Thanksgiving is a stressful time to travel. Thrice many people as usual flood the airports, wearing their lace up sneakers, and seemingly unaware that you can’t carry Turkey-carving knives and shotguns on a plane. Going through the airport at Thanksgiving with the requisite post 9-11 full body pat down and x-ray screening is a daunting experience for anyone. But for impatient, type A, stressed out control freaks, this experience is not palatable without some chemical assistance.
People in my family don’t fly well…at all. So the added serving of cluster-f*ck with a side of stupidity at the airport during peak travel times, fries our already agitated brains. We require sedative medications to fly so we don’t scare the other passengers, as we hyperventilate, whilst double checking the emergency doors and in-flight defibrillators. But as long as everyone in our gene pool follows the doctor’s orders, and takes exactly the amount of medicine prescribed, things go well. But if you don’t follow the directions, and you say, mix your medicine with alcohol, something the label on the bottle clearly says not to do, you can become unstable. And Air Marshals get very irritable if you drink so much on a plane that you. can’t. walk.
The inebriated Thanksgiving guest, the one who called my house from an unknown number (because jail doesn’t show up on caller id) at midnight, the year my kids were one, three and five years old, got lucky. Normally we were all fast asleep by eight PM back then. But the night before Thanksgiving my husband was on call for the hospital and answered the phone. My husband was smart enough not to wake me to tell me one of our guests was in the clinker. He knew that my head would actually fall off of my neck, roll down the stairs and into the oven with the overnight, aptly prepared, beer-basted turkey, if he woke me to tell me one of our guests was not in the airport limousine, but incarcerated in the airport holding pen.
The inebriated Thanksgiving offender was extremely lucky that the Transportation Security Agent on duty was compassionate and opted to repeat call my house rather than drive the guest to the federal penitentiary down the road. The offender was still in his/her fancy New York Hedge Fund outfit, and s/he was flying into Tennessee to visit, the night before Thanksgiving. So had they thrown this fancy pants in jail, in Tennessee, chances of survival would have been slim. Because. Hello…have you seen the Deliverance?
When my husband arrived to retrieve this distant relative, he asked (duh) why this person had been half-way incarcerated. The Air Marshal’s version indicated that this high-flying, tequila shooting, suit wearing guest made some comments regarding the quality of US Airways, using some not so nice language (can hardly blame the guest for that one), and also suggested that the airlines were all communists (not sure I follow that train of thought) and then reported an alien on the wing of the plane. Boom. There you go. “Posing threat to passengers.” So, you know, this being post 9/11, they hauled him to the airport jail upon landing.

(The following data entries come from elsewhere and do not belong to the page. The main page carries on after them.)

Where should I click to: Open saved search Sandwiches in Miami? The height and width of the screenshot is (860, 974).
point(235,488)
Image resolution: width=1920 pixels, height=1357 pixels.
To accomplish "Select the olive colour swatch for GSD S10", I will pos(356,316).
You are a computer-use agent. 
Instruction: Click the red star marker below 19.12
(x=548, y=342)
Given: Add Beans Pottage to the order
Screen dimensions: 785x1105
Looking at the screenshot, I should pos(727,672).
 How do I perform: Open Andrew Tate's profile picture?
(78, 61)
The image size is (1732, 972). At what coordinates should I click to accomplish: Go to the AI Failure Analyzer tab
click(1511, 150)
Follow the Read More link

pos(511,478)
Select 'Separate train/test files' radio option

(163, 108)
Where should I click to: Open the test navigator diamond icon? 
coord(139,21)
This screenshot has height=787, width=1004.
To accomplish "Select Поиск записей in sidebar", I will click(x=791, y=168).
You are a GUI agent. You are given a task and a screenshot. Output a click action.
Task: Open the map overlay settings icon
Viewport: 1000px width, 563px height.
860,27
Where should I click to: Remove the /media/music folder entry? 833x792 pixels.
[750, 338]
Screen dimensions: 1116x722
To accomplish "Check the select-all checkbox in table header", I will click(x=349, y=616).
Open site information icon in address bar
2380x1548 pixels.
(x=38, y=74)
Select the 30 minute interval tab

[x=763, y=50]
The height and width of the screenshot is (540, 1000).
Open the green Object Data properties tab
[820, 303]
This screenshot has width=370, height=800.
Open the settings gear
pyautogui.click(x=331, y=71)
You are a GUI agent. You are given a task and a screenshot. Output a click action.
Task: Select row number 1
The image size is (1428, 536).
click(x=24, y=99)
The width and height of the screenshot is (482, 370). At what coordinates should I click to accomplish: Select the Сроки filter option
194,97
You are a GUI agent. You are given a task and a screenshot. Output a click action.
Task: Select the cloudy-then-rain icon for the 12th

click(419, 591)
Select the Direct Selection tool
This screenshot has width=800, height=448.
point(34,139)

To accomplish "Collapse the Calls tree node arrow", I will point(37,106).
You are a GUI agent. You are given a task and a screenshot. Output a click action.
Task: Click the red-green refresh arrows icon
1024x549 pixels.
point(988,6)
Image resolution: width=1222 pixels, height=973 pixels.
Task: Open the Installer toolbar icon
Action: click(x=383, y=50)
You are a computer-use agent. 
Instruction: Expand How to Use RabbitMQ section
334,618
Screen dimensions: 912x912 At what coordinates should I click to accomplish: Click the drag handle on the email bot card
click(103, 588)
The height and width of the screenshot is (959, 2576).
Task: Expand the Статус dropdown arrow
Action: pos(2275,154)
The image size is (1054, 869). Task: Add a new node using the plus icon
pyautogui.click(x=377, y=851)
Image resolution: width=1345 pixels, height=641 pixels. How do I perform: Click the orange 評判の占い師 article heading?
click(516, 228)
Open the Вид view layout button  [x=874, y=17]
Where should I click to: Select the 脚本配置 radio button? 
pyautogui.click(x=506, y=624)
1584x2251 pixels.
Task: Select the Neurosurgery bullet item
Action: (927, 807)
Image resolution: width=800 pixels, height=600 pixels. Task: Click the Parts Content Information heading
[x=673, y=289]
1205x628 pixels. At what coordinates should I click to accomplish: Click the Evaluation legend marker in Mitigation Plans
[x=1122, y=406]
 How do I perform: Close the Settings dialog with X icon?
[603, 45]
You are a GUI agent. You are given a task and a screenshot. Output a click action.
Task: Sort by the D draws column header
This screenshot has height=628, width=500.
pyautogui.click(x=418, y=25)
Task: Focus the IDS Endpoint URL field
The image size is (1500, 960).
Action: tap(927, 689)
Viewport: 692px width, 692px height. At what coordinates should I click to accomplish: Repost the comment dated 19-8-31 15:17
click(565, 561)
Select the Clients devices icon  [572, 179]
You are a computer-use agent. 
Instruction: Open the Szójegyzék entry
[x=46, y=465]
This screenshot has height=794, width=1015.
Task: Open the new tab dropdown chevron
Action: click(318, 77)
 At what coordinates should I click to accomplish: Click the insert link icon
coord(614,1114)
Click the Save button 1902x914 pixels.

And that’s the call my husband got— not from the culprit, because the culprit was too inebriated to form words or tell anyone what city or state he was in. The TSA officer spoke to my husband on the phone and told my husband, who had just gotten home from twenty straight hours of brain surgery, where to fetch the culprit. And my husband, the saint, let me sleep through the whole ordeal.
But when I woke up in the morning, my husband felt he needed to share his pre-turkey adventures at the airport prison, lest I should have unrealistic expectations about the culprit’s ability to participate in any turkey baking, pie making, or other activities requiring consciousness throughout the day.
I won’t lie, I was a little upset as I chased my three toddlers through the house, quieting them, so they wouldn’t wake the culprit. It seemed to me that getting oneself from New York to Tennessee shouldn’t be beyond the scope of adult functioning. No one wants to clean up after adults when they are still cleaning three asses that aren’t their own several times a day.
So yes, I was miffed as I changed diapers, consoled my upset mother, and tried to cook a turkey, make stuffing and bake four pies while my husband went to round at the hospital. This was not exactly the Martha Stewart holiday I had in mind. Although Martha did do some jail time herself so maybe I just needed to roll with it.
That’s the beauty of Thanksgiving right? If we can let go of the magazine covers and pinterest boards long enough to look around and be grateful for the people in our lives and the food on our table, no matter what it looks like, it’s hard not to be grateful. Thanksgiving is about the people in our lives, not the five piece place setting. And at least my Thanksgivings have verve. Go big or go home right?
The crazy guest still visits us for the Holidays. But s/he has morphed into quite the mature tee-totaler, and come bearing only the driest sense of humor to go with my very dry turkey.